> **What to produce**
Repeat the records below word for word, beginning at the line that contains "Locate an element on the screen. The image" and stopping after the line that contains "bar-S19i is located".

> **Records for this exercise**

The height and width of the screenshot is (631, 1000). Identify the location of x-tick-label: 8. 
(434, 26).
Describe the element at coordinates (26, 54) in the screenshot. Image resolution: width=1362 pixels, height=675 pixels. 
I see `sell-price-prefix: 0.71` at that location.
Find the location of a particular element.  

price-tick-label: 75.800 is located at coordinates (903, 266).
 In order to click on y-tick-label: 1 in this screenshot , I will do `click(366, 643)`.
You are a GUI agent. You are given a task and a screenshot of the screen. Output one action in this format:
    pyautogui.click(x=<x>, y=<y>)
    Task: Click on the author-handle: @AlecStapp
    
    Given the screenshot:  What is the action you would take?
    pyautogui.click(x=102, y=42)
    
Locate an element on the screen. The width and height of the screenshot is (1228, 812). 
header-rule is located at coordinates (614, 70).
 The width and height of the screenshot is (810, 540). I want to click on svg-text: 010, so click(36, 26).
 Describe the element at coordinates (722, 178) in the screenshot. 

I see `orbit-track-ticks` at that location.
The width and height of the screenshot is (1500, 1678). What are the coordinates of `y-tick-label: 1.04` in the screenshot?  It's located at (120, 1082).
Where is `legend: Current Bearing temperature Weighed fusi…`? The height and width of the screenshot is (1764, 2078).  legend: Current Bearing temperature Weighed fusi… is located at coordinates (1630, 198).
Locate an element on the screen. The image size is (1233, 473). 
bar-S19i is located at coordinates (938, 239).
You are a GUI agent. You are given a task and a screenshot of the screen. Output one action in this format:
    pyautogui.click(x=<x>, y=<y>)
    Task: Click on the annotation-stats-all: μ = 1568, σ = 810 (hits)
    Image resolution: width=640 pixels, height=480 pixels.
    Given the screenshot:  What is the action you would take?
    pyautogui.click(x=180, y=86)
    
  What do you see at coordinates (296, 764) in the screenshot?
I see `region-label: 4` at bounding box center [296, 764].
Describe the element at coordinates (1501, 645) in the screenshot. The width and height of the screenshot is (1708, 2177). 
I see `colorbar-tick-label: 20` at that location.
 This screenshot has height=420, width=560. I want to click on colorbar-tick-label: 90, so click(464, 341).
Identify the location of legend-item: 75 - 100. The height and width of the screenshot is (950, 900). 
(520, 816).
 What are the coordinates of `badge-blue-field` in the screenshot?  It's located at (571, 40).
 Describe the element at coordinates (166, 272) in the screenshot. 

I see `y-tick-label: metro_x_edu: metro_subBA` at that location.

> **Expected answer**
Locate an element on the screen. The image size is (1233, 473). 
bar-S19i is located at coordinates (938, 239).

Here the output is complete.